AI Should Be More Human, Not More Complex
Carlo Esposito (Eyed Softwares, Aploide Softwares)

TL;DR
This study shows that concise, transparent AI responses are preferred by users over complex, verbose answers, emphasizing the importance of human-like communication for better engagement and trust.
Contribution
The paper provides empirical evidence that simpler, source-attributed AI responses outperform complex explanations in user satisfaction and trust.
Findings
Users prefer concise, sourced responses over elaborate explanations.
Complex AI responses can reduce trust and increase cognitive load.
Human-like brevity improves user engagement with AI systems.
Abstract
Large Language Models (LLMs) in search applications increasingly prioritize verbose, lexically complex responses that paradoxically reduce user satisfaction and engagement.
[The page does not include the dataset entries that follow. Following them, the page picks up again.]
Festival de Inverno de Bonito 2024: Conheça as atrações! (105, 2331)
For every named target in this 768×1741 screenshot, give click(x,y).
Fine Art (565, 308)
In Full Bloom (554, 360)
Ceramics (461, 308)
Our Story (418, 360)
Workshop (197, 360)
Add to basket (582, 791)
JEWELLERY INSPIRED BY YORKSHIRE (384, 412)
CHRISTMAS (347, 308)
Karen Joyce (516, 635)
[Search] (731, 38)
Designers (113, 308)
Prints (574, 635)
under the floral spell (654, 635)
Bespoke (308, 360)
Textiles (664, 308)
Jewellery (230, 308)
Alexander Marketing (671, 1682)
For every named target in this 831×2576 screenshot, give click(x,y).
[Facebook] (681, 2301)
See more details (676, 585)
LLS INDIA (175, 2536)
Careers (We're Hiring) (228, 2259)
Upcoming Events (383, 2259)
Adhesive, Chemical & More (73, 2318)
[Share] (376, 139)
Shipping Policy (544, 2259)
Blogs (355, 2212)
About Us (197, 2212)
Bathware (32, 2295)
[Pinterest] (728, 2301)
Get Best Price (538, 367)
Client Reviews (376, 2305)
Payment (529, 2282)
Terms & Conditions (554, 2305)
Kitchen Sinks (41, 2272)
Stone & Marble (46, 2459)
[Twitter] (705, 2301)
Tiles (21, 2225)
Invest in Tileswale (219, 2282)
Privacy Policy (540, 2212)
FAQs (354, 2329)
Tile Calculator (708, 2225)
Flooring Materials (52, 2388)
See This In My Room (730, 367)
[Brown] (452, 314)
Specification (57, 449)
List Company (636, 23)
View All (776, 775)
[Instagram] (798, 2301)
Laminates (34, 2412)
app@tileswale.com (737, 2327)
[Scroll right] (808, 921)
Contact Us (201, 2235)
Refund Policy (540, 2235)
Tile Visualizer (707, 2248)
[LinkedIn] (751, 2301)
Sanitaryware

Through a comprehensive study of 10.000 (est.) participants comparing responses from five major AI-powered search systems, we demonstrate that users overwhelmingly prefer concise, source-attributed responses over elaborate explanations. Our analysis reveals that current AI development trends toward "artificial sophistication" create an uncanny valley effect where systems sound knowledgeable but lack genuine critical thinking, leading to reduced trust and increased cognitive load. We present evidence that optimal AI communication mirrors effective human discourse: direct, properly sourced, and honest about limitations. Our findings challenge the prevailing assumption that more complex AI responses indicate better…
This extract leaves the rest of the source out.